▸ EXERCISE MATERIAL
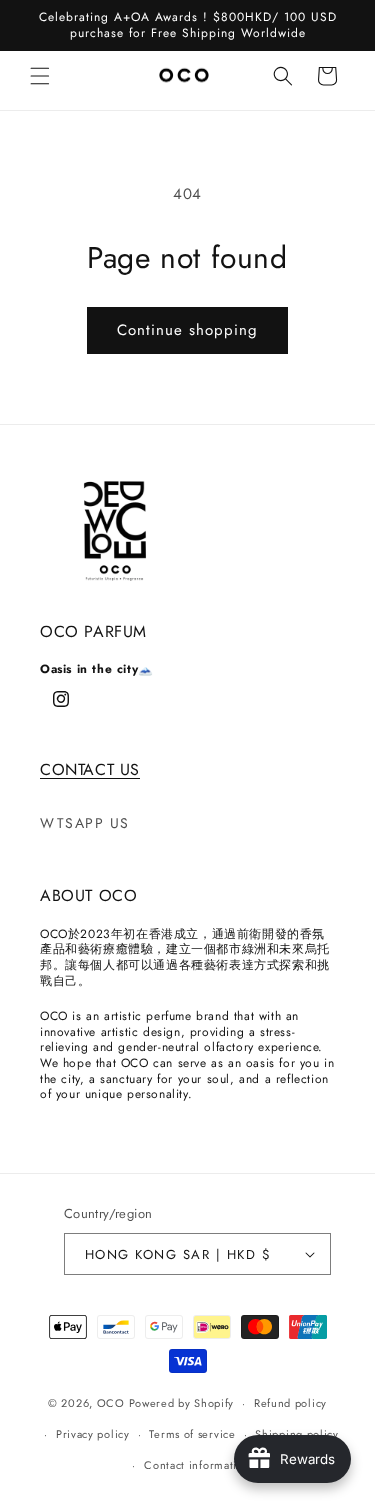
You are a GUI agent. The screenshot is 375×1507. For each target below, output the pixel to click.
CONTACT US (90, 769)
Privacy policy (93, 1434)
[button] (40, 76)
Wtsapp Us (85, 823)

▸ WORK REQUEST
Give back an exact reproduction of the entries, with all pictures excluded.

▸ WRITTEN SOLUTION
You are a GUI agent. The screenshot is 375×1507. For each target below, output the pixel to click.
CONTACT US (90, 769)
Privacy policy (93, 1434)
[button] (40, 76)
Wtsapp Us (85, 823)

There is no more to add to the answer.